Check the API key is valid (marfa-sync status shows the engine state and any auth errors). Confirm the folder isn’t on a warned filesystem — root-warned events surface in marfa-sync events. If mappings.json is in use, verify the rules actually match the files in the folder; a file with no matching rule and no frontmatter type: falls through to the core.file fallback, which the agent skips for text content.
The rename-detection window is 5 seconds. Renames that span longer — for example, a crash between the unlink and the add — fall through to delete + create. Cross-volume moves do the same because the inode changes. To recover the original item’s edges and history, restore from the version history or delete the new item and rename within the window.

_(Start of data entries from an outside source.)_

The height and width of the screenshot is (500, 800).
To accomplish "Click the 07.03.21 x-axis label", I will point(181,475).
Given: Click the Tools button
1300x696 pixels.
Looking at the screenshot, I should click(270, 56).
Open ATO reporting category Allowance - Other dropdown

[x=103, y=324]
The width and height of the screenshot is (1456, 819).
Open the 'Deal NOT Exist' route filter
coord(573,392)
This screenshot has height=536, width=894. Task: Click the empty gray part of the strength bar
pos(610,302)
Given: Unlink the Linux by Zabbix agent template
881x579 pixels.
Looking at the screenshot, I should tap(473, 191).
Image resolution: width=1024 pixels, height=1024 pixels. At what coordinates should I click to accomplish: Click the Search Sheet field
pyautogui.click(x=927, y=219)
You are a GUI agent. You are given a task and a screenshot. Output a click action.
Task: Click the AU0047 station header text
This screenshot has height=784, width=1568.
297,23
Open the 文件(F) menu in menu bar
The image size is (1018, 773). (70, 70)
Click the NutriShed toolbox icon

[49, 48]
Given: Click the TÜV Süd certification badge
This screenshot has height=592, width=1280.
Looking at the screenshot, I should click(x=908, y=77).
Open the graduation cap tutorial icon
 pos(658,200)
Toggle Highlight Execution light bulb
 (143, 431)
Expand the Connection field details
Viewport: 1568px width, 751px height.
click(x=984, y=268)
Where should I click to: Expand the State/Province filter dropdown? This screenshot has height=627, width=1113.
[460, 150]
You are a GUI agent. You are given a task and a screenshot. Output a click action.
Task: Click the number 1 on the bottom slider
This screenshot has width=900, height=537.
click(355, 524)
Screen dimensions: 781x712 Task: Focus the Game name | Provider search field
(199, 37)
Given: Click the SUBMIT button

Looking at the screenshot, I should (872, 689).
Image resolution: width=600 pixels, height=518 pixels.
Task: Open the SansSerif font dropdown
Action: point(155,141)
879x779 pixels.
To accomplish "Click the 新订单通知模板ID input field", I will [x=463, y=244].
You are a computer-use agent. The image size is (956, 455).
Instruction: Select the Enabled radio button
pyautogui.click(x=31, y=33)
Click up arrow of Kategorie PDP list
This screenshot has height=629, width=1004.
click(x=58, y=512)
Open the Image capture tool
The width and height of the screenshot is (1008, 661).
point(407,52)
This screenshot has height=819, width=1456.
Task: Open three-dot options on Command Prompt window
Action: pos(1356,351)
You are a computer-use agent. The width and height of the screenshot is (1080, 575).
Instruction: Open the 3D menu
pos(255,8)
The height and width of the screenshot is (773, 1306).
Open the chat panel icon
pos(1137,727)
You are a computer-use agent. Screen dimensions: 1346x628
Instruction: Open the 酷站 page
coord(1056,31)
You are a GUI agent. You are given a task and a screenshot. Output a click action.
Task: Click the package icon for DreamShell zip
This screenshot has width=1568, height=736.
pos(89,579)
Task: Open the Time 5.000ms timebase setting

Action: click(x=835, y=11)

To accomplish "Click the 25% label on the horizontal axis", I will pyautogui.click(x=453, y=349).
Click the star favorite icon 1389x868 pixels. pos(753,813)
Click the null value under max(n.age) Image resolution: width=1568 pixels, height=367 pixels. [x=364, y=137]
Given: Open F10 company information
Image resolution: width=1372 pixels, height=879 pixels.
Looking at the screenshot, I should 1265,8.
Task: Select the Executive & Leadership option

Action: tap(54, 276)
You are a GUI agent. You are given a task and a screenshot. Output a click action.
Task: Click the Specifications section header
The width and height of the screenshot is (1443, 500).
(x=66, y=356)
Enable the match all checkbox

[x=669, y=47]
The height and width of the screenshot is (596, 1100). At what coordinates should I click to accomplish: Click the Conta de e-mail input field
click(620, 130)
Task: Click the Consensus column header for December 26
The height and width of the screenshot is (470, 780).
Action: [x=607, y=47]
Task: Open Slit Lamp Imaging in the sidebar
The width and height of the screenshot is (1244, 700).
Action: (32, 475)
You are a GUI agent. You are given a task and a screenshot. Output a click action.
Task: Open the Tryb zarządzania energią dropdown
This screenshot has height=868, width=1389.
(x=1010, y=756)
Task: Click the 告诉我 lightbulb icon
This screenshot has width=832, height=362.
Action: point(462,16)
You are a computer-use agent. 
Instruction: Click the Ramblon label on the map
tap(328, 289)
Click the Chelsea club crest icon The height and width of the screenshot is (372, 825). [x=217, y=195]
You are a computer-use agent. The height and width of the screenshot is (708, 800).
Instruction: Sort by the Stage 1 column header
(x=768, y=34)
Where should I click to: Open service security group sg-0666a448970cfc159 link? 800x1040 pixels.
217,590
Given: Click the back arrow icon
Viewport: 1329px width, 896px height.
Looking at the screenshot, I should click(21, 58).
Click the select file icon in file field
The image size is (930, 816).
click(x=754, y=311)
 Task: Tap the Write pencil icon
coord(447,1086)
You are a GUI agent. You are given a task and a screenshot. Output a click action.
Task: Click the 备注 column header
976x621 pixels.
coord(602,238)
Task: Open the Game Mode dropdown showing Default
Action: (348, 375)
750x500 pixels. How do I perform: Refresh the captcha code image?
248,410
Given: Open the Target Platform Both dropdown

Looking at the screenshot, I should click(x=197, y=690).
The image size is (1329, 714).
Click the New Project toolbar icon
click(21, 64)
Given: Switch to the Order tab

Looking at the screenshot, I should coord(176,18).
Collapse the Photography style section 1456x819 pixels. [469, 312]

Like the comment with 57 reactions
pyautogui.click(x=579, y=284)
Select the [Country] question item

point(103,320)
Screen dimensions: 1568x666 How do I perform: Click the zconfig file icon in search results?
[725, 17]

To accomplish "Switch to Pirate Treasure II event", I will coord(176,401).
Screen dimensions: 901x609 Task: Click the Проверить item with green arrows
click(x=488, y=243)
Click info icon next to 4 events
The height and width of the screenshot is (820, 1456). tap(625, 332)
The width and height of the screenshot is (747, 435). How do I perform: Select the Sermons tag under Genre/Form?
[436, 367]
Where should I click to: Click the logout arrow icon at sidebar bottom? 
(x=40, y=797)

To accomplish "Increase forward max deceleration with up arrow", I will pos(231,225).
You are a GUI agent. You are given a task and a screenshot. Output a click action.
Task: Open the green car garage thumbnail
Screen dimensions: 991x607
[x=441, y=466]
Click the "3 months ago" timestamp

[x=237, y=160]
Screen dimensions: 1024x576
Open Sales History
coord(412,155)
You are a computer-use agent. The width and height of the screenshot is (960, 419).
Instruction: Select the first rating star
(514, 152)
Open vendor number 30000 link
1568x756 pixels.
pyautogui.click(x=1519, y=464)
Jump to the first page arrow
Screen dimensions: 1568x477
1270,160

Folder structure isn’t modeled as items. See Folder structure above — query items by source_id prefix to list everything under a folder.
Copy ~/.marfa/sync.json to the new machine. The state SQLite databases under each <root>/.marfa/ repopulate on first marfa-sync start. The Marfa items already live on the server; nothing has to migrate.

Repo

Source at withmarfa/sync. Engine internals, mapping rule schema, the loopback HTTP control surface, and the conflict-resolution state machine live in the repo’s CLAUDE.md.